Book Review
Le Chateau
I ought to say from the outset, the Francophile ticks me off, especially since my working days are filled dusting home-wares and gifts at the little gift shop at the hospital. The shelves are filled with replica earring stand Eiffel Towers, French Impressionist artist images on key rings and cosmetic bags, lady walking poodle statues and carved wooden signs that read, I Love Paris. I spend hours displaying and rearranging stuff that affirms an aesthetic, a certain notion of Chic; appreciated by women who think stripy skivvies and berets always look hip. For me, there’s something false, tizzy, and full of affectation about the French fetishists.
So, a modern gothic novel, set in the wine region with a Francophile-Aussie heroine, full of forgetfulness and tizzy-ness, is not what I’d usually choose to read.
In Le Chateau, Charlotte is married to the rich and handsome Henri, heir of an enormous estate. She has two twenty-five metre swimming pools, one outdoors and one indoors. The latter in her spa complex built as a commercial venture. She’s lost her memory.
Ridout’s piece builds narrative suspense in a beach-read way, if you like Madison magazine. Look honestly, there’s nothing wrong with that, if that’s her audience. Then again, maybe I missed the work’s subtle mockery of the genre. Le Chateau has some breathtakingly bad sentences. I wondered if they were deliberate, for laughs. Perhaps this is Ridout’s subversion of the genre.

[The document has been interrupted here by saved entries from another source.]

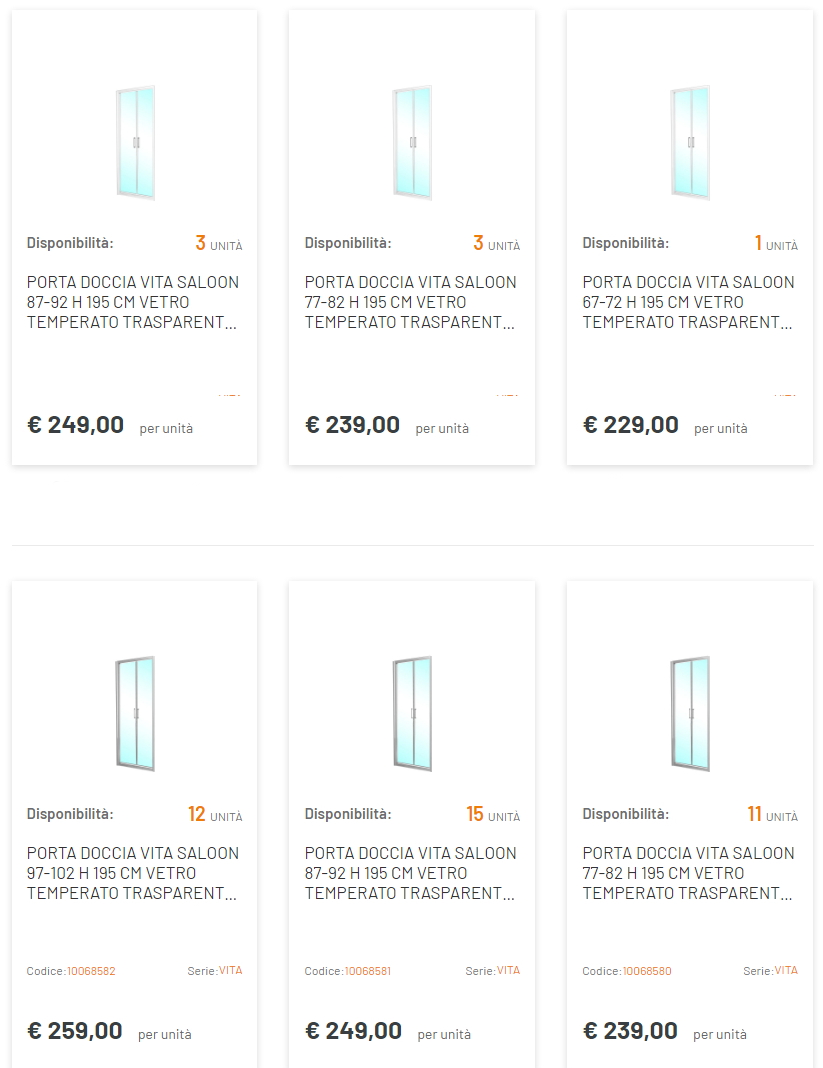The height and width of the screenshot is (1068, 823).
Task: Select the €229,00 price of the 67-72 door
Action: [631, 425]

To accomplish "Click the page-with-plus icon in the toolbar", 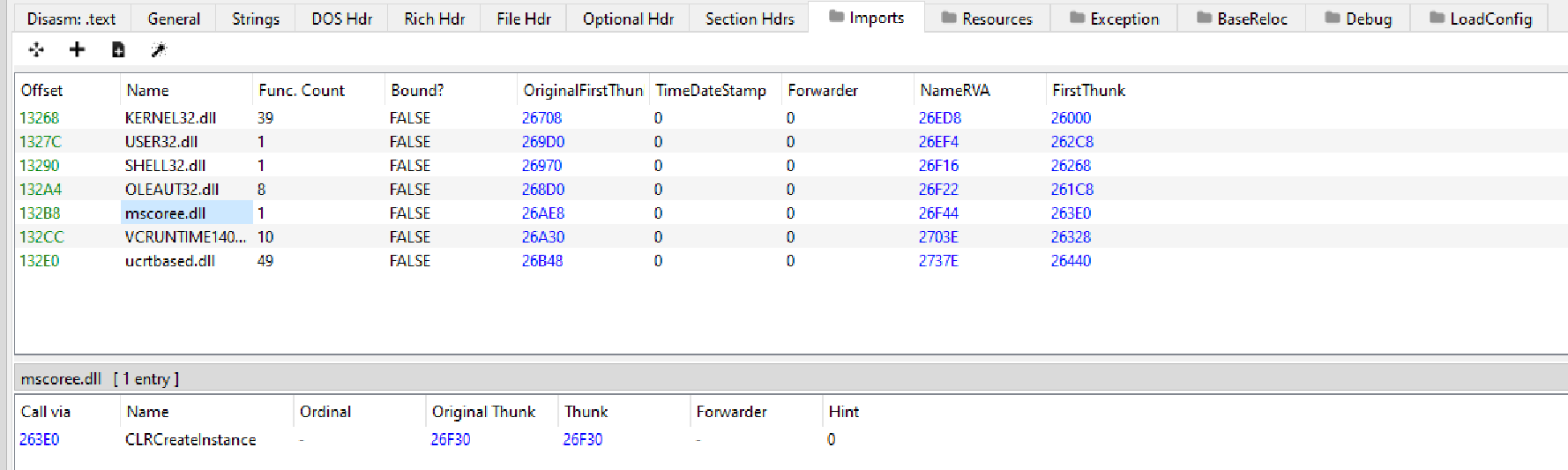I will (118, 50).
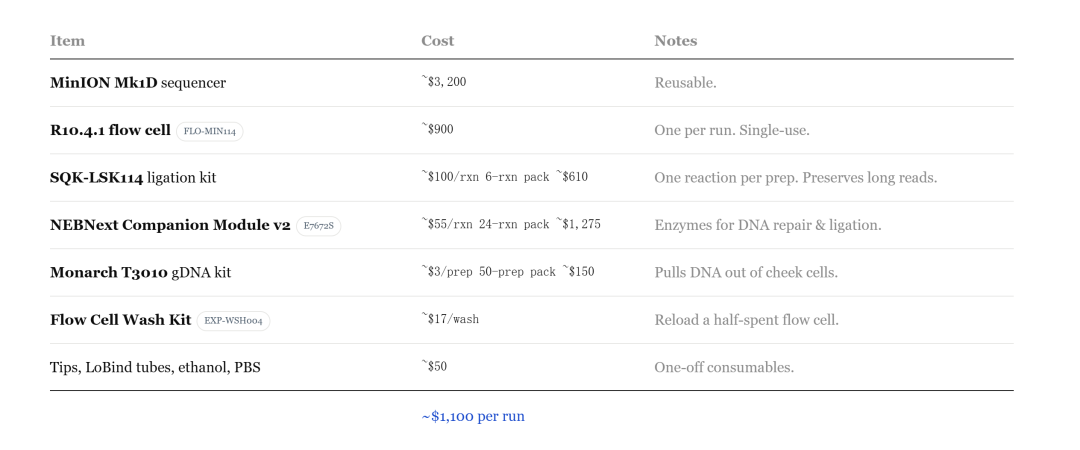The height and width of the screenshot is (450, 1080).
Task: Click the 'Reusable.' note
Action: pos(685,83)
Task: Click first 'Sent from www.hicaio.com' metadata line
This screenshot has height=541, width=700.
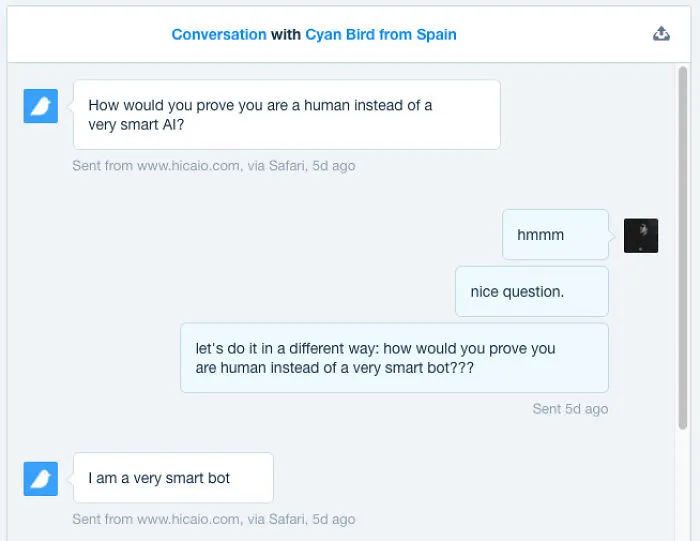Action: (x=214, y=166)
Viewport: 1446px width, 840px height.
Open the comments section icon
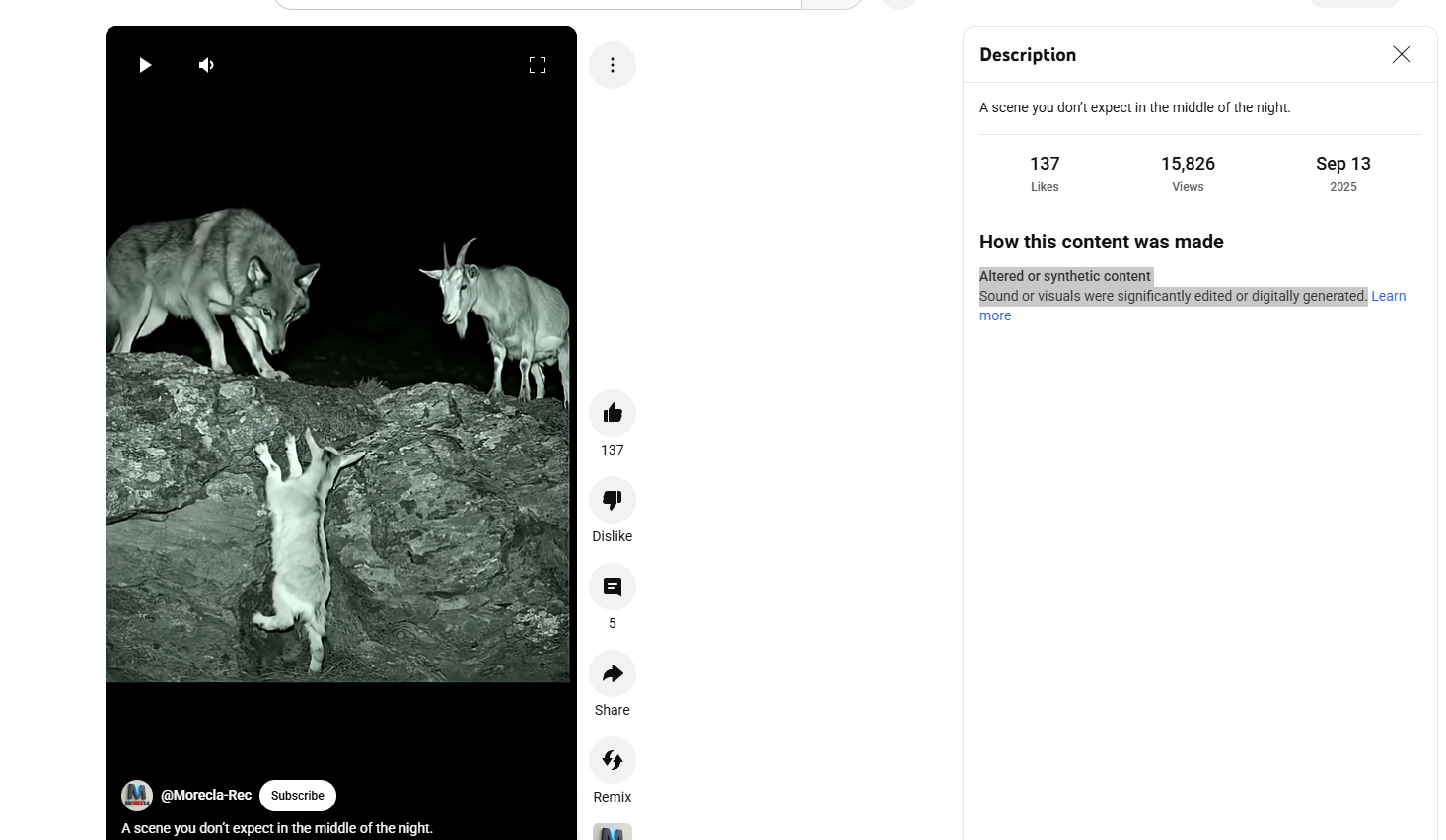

For example, ‘I caress his biceps, their smooth hardness, his face, the rough stubble, the indentations.’ And, ‘The sun’s rays wake me the next day, washing over us in waves.’ The sex scenes made me cringe.
I spent seven hours at Le Chateau as Charlotte got her memory back and discovered which bloke she was in love with before the accident and deals with her demented mother-in-law. It was predictable. I was glad to get on a plane back to Brisbane.